### VORLIEGENDER TEXTAUSZUG

Manche Zahlen sind fraglos ernüchternd. So etwa diese: Zwischen Gründung und Liquidation eines Unternehmens vergehen im heutigen Deutschland im Schnitt gerade einmal 12 Jahre. Diesen Wert haben Wissenschaftler der Universität Rostock unlängst in mühevoller Kleinarbeit aus unzähligen Datensätzen errechnet und veröffentlicht. Auf gut Deutsch: Gerade mal ein Dutzend Lebensjahre für die durchschnittliche Firma.

Doch „Durchschnitt“ bedeutet automatisch, es gibt ebenso andere Extreme. Sowohl Betriebe, die schon nach wenigeren Jahren wieder weg sind als auch solche, die es auf ein längeres Leben bringen. Die krassen Beispiele sind Firmen, die nicht nur älter als die Bundesrepublik sind, sondern die es sogar schon auf dreistellige Jubiläen gebracht haben – teils sogar mehrere davon.

######
### BEREITGESTELLTE DATEN

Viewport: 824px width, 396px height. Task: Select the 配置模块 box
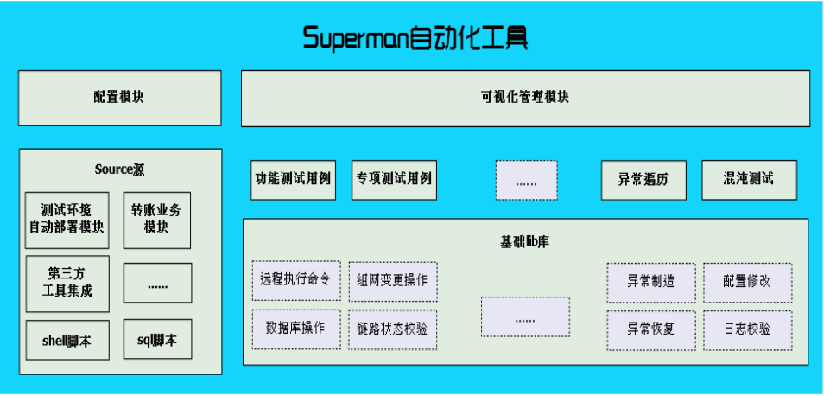point(119,98)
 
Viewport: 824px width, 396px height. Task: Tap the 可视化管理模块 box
point(525,98)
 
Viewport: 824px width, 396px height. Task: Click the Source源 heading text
point(119,169)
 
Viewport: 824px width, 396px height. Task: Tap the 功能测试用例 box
point(293,180)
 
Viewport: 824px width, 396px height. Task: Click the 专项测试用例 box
point(393,180)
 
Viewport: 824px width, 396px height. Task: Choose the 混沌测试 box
point(748,180)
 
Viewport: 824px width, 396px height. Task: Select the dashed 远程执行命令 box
point(296,281)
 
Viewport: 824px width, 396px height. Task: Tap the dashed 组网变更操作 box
point(393,281)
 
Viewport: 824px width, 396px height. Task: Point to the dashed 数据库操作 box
point(296,329)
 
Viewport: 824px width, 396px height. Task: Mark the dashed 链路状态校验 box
point(393,329)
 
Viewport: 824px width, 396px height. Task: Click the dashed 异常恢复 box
point(650,329)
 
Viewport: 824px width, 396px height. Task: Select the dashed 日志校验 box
point(747,329)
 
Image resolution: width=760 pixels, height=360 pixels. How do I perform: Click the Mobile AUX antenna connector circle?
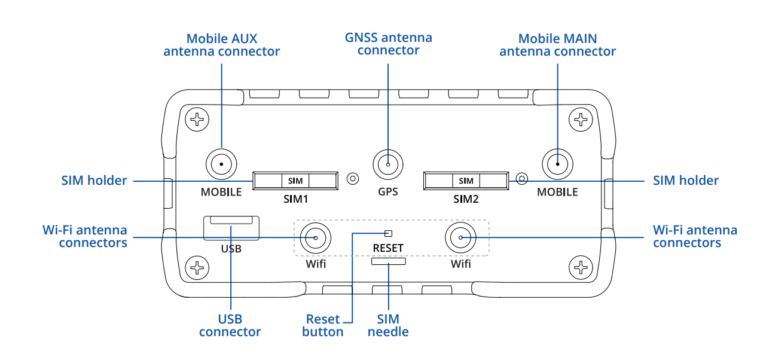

######

* _AUFGABEN_
[a] Beantworte zum Textauszug über die Lebensdauer von Unternehmen:
(i) Wie viele Jahre vergehen in Deutschland im Schnitt zwischen Gründung und Liquidation eines Unternehmens?
(ii) An welcher Universität arbeiten die Wissenschaftler, die diesen Wert errechnet haben?
(iii) Älter als welcher Staat sind die Firmen, die der Text als krasse Beispiele nennt?
[b] Entnimm dem Textauszug über die Lebensdauer von Unternehmen wortgetreu die Passage zwischen „Manche Zahlen sind“ und „die durchschnittliche Firma.“, beide einschließlich.

* _LÖSUNGEN ZU AUFGABEN_
[a]
(i) 12 Jahre
(ii) Universität Rostock
(iii) die Bundesrepublik

[b]
Manche Zahlen sind fraglos ernüchternd. So etwa diese: Zwischen Gründung und Liquidation eines Unternehmens vergehen im heutigen Deutschland im Schnitt gerade einmal 12 Jahre. Diesen Wert haben Wissenschaftler der Universität Rostock unlängst in mühevoller Kleinarbeit aus unzähligen Datensätzen errechnet und veröffentlicht. Auf gut Deutsch: Gerade mal ein Dutzend Lebensjahre für die durchschnittliche Firma.